Exactly as written, print out each entry in the data, with no pictures.

———

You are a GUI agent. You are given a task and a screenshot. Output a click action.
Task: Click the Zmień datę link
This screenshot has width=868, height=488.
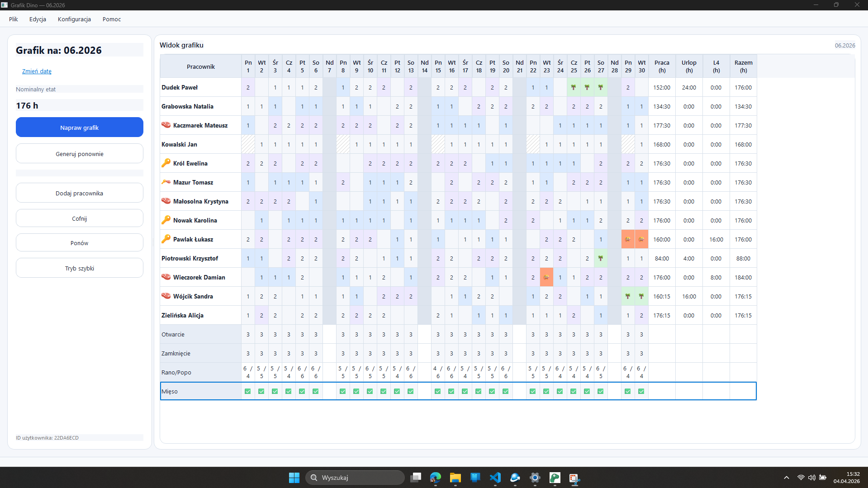click(x=37, y=71)
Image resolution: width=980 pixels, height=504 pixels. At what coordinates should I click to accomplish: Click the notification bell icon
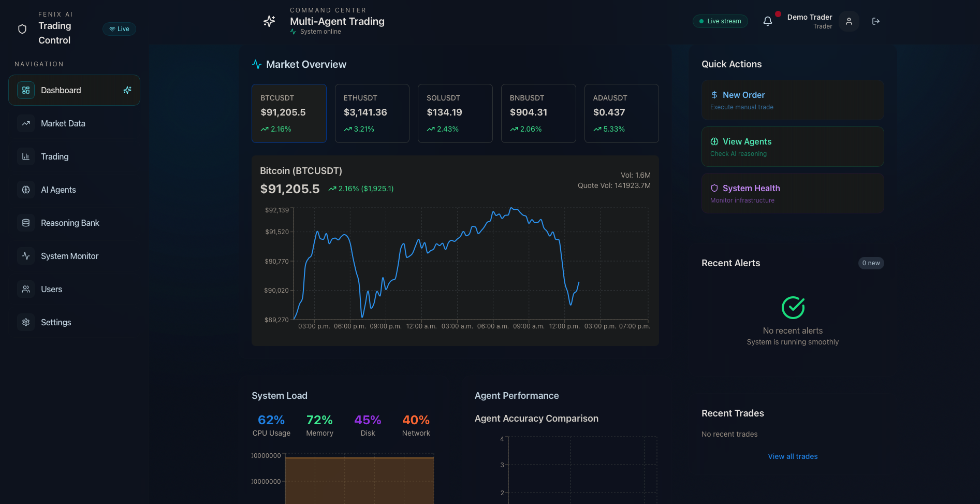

———

[TASK RESULT]
You are a GUI agent. You are given a task and a screenshot. Output a click action.
Task: Click the Zmień datę link
This screenshot has width=868, height=488.
click(x=37, y=71)
Image resolution: width=980 pixels, height=504 pixels. At what coordinates should I click to accomplish: Click the notification bell icon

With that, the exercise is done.